Rozdział 64

5.4K 167 4
                                    

#mateo

Kolejna impreza u Petera. Jeszcze nie zaszło słońce, a ja mam już ochotę się stąd wyrwać. Jest zbyt głośno, zbyt duszno, a perfumy Jennifer czuję wszędzie dookoła, mimo że nie ma jej obok mnie od dobrej godziny. Postanawiam wyrwać się, choć na chwilę i iść na dwór.

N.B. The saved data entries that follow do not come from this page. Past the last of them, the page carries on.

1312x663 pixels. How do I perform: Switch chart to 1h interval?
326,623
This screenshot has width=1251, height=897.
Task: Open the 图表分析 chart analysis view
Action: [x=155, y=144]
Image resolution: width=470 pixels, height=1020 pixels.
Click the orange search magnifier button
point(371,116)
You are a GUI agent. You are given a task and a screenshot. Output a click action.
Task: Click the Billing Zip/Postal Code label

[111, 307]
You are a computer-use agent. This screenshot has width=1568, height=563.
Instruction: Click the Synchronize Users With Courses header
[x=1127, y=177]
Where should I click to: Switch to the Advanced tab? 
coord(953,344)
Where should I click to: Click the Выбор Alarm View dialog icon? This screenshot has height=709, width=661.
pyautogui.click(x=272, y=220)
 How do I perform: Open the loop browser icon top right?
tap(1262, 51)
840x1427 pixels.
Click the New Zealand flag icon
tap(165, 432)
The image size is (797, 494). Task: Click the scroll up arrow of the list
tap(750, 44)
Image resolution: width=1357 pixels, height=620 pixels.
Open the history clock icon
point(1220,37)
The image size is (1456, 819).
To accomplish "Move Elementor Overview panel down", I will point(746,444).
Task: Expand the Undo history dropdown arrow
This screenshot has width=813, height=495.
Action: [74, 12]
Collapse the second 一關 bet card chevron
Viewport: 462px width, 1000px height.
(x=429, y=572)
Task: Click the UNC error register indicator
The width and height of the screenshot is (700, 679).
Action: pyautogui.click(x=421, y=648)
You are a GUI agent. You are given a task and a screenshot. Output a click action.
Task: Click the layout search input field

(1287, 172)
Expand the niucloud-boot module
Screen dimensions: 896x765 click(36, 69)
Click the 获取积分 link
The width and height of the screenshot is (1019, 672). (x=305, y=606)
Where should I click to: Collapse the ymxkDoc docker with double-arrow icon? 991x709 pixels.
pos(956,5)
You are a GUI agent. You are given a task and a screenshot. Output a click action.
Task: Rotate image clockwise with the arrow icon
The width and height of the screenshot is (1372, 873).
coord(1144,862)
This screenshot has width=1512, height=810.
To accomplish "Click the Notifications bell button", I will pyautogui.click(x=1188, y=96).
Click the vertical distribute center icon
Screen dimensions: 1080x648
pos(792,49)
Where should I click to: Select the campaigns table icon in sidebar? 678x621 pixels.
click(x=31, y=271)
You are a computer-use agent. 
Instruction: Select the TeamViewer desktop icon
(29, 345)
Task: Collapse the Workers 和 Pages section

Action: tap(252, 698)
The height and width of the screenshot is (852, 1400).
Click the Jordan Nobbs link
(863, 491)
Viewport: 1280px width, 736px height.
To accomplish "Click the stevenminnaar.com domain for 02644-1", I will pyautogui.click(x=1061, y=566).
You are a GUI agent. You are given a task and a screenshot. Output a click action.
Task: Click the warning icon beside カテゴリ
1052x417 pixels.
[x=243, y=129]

Siadam na schodkach i wpatruję się w ogród. Miejsce, gdzie dwa miesiące temu upadła Jennifer wypełniły nowe róże, ale czuję ucisk w żołądku, przywołując w głowie wspomnienia tamtej nocy.
Gdy przymknę oczy, widzę jej intensywne spojrzenie. Po chwili dochodzi do tego zapach jej perfum i gdy myślę, że oszalałem, czuję dotyk na ramieniu.

- Mateo - odzywa się głos za mną, przy czym muska moje ramię. - Co robisz tak samotnie?

Wzruszam ramionami.

- Nie chce mi się dzisiaj tu siedzieć - odpowiadam po chwili namysłu.

Siada obok mnie na schodach, utrzymując między nami niewielki dystans. Opiera łokcie o kolana i podpiera brodę, patrząc na ogród. Kątem oka obserwuję jej twarz. Jej oczy pomalowane na bardzo ciemny kolor. I różową szminkę na pełnych ustach.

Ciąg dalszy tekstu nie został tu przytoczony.